METHODS::Since the discovery of dental pulp stem cells, a lot of teams have expressed an interest in dental pulp regeneration. Many approaches, experimental models and biological explorations have been developed, each including the use of stem cells and scaffolds with the final goal being clinical application in humans. In this review, the authors' objective was to compare the experimental models and strategies used for the development of biomaterials for tissue engineering of dental pulp with stem cells. Electronic queries were conducted on PubMed using the following terms: pulp regeneration, scaffold, stem cells, tissue engineering and biomaterial. The extracted data included the following information: the strategy envisaged, the type of stem cells, the experimental models, the exploration or analysis methods, the cytotoxicity or viability or proliferation cellular tests, the tests of scaffold antibacterial properties and take into account the vascularization of the regenerated dental pulp. From the 71 selected articles, 59% focused on the "cell-transplantation" strategy, 82% used in vitro experimentation, 58% in vivo animal models and only one described an in vivo in situ human clinical study. 87% used dental pulp stem cells.
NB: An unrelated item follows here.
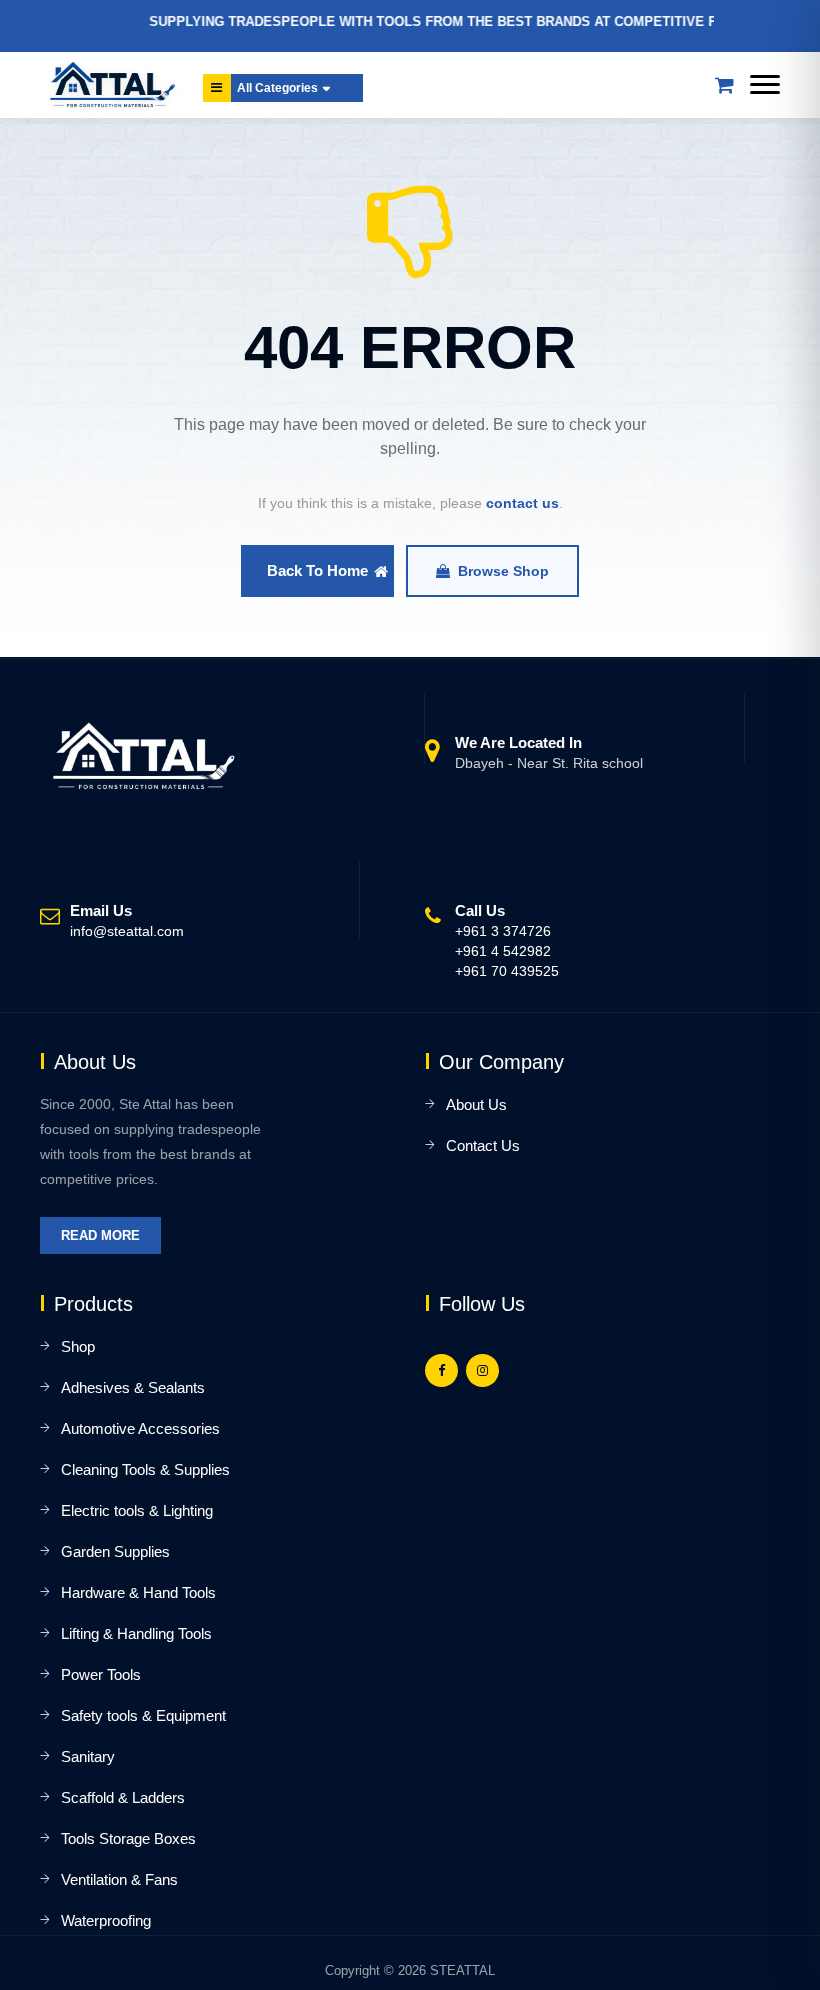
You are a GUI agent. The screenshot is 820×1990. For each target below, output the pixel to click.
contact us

A majority of the studies reported histology (75%) and immunohistochemistry explorations (66%). 73% mentioned the use of cytotoxicity, proliferation or viability tests. 48% took vascularization into account but only 6% studied the antibacterial properties of the scaffolds. This article gives an overview of the methods used to regenerate dental pulp from stem cells and should help researchers create the best development strategies for research in this field.